Our partnership with Ghana in the 9th annual book fair represents our continued and shared commitment to fostering tolerance through cooperation across the continent and across the world. We respond, culturally if not politically, to the calls for African unity uttered in Ghana’s revolutionary throes and persisting through its cultural production. Consistent with our belief that political, social, and economic development go hand-in-hand with cultural development, we see our collaboration with Ghanaian writers, poets, musicians, journalists, activists, and scholars as a catalyst for local, regional, and global progress. This exchange, spanning the latitude of the continent, will allow us to learn from Ghana’s example while also strengthening the ties of our collective aspirations for open and tolerant societies.
Guests from Ghana of the HIBF2016
Atukwei Okai is a poet, academic, and cultural activist, and Secretary-General of the Pan-African Writers’ Association. Born in Accra, he received an MA from the Gorky Literary Institute in Moscow and an MPhil from University College London, and has taught at the University of Ghana and the University of Education, Winneba. In 1991 he became the first writer to receive the Flagstar from the Entertainment Critics and Reviewers Association of Ghana. In addition to his international radio and television performances, his poetry has been published and translated into six languages and merited inclusion in a variety of international anthologies.

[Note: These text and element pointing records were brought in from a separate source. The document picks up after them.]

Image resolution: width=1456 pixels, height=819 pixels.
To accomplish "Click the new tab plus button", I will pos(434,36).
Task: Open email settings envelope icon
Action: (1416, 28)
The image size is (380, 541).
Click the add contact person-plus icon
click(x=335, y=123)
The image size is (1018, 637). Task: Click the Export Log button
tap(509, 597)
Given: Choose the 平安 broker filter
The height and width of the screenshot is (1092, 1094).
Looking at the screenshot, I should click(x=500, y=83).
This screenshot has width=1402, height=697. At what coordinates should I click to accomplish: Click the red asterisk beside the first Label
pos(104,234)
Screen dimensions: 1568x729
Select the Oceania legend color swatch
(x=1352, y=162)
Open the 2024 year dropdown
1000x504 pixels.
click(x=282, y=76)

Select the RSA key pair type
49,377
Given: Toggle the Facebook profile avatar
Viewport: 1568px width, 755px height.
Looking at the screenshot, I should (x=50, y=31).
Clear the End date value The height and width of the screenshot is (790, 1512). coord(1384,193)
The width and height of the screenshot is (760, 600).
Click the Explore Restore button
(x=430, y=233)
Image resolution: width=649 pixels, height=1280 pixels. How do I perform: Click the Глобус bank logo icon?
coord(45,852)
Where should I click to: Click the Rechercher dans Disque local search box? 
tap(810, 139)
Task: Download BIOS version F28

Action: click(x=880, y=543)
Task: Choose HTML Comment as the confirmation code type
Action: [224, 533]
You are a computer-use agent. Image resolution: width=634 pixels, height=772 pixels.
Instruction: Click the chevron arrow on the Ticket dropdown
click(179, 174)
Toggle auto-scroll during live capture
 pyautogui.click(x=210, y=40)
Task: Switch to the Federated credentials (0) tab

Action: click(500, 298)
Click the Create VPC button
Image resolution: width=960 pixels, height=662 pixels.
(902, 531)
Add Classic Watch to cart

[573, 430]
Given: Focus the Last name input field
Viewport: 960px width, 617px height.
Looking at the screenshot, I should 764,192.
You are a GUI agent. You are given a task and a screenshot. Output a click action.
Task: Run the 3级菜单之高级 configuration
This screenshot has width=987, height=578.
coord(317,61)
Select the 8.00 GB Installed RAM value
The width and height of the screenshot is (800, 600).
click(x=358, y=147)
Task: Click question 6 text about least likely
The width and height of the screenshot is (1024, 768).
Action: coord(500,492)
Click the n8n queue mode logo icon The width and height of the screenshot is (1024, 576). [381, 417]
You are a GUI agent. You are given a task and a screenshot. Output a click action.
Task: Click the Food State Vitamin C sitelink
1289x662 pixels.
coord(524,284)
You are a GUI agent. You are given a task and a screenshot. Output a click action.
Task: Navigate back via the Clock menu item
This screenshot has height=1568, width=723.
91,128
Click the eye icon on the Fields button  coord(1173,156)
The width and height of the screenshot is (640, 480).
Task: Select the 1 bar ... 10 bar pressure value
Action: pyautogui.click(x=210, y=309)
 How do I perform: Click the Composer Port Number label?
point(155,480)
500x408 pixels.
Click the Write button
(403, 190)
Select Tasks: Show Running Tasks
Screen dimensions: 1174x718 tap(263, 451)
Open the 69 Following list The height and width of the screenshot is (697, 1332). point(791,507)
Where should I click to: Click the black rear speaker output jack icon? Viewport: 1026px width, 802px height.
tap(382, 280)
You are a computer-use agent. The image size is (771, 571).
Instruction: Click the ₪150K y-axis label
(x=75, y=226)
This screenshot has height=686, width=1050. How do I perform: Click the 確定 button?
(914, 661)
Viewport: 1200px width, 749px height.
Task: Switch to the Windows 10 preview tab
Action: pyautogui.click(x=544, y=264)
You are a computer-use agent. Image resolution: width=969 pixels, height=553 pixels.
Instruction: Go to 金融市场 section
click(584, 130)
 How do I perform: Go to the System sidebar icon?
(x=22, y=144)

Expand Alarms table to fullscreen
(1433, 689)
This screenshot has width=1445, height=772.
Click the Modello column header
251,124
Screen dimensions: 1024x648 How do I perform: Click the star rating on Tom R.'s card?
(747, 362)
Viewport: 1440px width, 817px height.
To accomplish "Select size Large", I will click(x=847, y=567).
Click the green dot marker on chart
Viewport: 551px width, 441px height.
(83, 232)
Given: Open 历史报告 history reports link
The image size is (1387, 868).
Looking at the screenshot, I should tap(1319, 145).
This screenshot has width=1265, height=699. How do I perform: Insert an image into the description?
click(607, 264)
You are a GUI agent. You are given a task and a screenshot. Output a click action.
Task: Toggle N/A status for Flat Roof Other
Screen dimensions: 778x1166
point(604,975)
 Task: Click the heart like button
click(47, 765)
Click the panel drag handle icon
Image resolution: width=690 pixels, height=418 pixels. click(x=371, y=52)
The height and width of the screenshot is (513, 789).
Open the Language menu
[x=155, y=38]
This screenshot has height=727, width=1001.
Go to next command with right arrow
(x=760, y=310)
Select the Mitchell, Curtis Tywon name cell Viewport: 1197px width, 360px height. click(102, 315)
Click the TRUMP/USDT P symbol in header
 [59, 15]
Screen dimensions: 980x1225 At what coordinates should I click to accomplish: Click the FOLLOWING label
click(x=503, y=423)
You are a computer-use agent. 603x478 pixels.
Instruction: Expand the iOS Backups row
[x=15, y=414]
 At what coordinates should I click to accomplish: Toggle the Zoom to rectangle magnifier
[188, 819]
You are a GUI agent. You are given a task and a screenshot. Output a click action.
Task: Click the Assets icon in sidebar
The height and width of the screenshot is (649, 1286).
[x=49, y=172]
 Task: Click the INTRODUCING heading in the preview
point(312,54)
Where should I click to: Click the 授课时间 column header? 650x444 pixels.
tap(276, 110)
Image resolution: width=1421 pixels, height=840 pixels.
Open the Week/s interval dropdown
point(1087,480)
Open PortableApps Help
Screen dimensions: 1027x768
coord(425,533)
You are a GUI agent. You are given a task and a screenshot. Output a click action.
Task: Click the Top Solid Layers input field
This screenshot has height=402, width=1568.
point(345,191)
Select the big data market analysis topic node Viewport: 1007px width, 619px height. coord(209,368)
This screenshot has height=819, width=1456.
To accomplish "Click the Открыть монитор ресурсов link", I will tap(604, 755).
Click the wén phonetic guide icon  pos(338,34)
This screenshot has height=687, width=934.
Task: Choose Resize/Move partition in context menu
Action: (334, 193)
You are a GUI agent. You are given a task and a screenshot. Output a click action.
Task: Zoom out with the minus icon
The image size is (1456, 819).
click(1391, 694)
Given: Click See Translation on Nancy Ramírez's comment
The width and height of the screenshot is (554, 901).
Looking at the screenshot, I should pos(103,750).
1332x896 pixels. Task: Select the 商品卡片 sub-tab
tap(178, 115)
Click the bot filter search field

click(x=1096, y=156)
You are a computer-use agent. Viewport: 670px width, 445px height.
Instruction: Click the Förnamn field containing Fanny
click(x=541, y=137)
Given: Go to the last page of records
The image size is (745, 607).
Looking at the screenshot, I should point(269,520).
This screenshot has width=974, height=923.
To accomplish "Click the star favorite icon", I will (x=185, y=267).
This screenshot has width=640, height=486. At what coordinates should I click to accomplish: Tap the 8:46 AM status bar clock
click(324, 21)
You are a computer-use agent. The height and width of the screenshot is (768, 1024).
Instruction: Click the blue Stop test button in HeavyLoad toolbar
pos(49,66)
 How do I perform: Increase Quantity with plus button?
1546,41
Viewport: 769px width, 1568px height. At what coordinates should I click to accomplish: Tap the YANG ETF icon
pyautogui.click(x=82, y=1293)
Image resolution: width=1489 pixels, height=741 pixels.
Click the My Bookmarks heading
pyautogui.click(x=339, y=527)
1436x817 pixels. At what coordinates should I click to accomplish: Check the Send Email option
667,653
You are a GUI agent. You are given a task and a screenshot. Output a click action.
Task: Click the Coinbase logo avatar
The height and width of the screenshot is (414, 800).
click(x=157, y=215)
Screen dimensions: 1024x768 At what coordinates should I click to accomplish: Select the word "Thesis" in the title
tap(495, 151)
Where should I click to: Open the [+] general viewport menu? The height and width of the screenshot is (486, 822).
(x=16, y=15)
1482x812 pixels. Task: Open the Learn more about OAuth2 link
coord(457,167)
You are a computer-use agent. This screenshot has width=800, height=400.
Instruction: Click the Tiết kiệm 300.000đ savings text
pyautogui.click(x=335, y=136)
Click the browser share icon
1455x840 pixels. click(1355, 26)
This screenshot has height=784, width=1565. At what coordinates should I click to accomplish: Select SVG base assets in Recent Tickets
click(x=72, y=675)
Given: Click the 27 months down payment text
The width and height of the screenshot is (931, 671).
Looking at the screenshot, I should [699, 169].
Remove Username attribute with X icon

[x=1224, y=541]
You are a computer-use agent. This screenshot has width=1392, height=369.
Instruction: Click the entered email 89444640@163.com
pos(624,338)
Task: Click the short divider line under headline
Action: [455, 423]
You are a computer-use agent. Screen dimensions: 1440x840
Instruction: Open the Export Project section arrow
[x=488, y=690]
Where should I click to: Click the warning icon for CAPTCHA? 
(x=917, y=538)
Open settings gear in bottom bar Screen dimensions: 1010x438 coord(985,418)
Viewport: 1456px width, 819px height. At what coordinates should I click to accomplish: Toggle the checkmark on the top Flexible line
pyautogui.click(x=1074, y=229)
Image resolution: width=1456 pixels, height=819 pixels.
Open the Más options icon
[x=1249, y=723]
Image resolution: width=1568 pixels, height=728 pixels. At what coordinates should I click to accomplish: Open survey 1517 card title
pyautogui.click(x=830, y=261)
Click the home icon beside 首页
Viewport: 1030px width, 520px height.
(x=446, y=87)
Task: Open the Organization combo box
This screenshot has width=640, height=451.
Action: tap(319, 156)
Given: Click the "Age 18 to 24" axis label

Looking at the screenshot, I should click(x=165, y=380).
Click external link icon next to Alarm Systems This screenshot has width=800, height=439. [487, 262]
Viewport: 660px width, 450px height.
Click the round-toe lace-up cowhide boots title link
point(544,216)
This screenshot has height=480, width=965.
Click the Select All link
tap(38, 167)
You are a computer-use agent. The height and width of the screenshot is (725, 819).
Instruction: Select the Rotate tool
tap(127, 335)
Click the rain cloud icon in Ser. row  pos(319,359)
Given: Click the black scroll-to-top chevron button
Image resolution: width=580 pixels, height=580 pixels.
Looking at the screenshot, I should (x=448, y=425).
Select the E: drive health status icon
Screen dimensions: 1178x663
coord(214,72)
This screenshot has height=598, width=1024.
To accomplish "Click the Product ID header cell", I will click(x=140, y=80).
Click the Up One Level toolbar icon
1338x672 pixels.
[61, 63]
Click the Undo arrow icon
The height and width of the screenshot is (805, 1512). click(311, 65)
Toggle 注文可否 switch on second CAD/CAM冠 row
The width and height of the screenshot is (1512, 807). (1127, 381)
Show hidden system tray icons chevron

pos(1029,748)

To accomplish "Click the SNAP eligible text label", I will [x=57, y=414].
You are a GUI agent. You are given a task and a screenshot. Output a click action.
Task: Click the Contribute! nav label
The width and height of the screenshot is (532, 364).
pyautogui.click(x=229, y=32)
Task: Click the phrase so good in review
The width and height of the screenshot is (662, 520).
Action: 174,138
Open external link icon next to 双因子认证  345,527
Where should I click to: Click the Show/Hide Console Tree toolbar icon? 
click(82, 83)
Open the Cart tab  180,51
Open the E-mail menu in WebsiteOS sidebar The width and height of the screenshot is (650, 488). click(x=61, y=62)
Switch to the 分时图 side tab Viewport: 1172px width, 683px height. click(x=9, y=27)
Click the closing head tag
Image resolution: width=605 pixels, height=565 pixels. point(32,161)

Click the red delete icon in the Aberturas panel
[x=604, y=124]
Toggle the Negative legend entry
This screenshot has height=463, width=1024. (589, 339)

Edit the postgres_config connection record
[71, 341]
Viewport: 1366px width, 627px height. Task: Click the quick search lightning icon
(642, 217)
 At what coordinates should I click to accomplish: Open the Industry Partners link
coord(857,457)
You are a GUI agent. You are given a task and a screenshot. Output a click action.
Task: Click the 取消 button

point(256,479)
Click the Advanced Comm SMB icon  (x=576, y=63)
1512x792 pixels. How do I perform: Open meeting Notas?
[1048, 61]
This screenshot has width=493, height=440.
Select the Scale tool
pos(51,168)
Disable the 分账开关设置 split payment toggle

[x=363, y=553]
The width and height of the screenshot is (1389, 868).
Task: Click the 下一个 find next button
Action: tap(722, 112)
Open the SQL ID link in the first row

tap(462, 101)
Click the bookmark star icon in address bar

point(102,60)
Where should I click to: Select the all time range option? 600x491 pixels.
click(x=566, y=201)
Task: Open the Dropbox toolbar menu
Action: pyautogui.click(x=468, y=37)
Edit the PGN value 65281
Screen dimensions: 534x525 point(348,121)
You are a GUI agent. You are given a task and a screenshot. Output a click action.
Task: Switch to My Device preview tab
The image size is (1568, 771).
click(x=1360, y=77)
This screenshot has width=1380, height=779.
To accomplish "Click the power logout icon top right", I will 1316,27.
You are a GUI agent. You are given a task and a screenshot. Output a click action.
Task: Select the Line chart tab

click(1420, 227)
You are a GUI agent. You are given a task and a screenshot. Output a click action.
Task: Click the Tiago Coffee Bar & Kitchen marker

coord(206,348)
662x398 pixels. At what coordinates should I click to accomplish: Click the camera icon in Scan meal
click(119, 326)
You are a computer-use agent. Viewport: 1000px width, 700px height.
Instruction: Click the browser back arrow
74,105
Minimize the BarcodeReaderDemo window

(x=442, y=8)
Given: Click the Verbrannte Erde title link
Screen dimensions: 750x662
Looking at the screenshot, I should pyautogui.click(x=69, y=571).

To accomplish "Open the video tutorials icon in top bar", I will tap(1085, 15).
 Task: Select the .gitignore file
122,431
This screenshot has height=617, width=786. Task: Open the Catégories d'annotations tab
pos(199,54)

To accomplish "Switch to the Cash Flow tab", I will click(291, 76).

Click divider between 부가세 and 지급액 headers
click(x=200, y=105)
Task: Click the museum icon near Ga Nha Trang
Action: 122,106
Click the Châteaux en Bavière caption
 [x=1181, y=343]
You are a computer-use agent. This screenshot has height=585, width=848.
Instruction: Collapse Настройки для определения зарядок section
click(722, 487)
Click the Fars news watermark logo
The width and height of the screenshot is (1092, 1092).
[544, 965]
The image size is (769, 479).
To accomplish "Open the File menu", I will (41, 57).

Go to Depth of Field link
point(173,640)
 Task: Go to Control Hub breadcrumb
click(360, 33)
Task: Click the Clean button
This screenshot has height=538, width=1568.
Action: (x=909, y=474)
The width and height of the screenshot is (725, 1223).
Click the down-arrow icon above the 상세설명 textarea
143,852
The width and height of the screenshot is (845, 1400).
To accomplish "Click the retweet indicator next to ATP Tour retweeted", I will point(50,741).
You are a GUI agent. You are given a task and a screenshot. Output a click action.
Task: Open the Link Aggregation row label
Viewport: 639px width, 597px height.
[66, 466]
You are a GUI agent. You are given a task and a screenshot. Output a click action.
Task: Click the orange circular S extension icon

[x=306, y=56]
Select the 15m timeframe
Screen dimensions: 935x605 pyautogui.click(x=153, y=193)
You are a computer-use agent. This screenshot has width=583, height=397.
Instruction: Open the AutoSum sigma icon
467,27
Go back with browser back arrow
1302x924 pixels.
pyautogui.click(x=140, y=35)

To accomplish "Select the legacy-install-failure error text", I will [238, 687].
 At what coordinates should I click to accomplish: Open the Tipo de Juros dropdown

Professor Kwame Karikari is the former Executive Director of the MFWA. He has been for several years, a professor in journalism and mass communication at the School of Communication Studies at the University of Ghana. He has also been involved in training journalists in several countries in Africa over the years. Prior to that and during all those years, he practiced as a journalist, including serving as director general of the public Ghana Broadcasting Corporation in the early 1980s. He has also been an activist pursuing social justice and human rights causes, in Africa, including democratic reforms in Ghana. He serves on the boards of a number of African and international rights organisations and on the editorial boards of academic publications. He was educated at the City College of New York and Columbia University in New York.
Joe Addo is an architect from Accra, trained at the Architectural Association in London, who has worked in Finland, the UK, and the US. He opened his own practice in 1991 in Los Angeles, where he also cofounded the A + D Museum, before returning to Ghana in 2004. He is currently the CEO of Constructs R + D and Chairman of the ArchiAfrika Foundation, which works to integrate socio-cultural design into the discourse on African architecture and development. Joe participated in the HIBF 2015, facilitating a discussion among Somaliland architects about the physical spaces of African cities and the current transformation of Somaliland’s cities.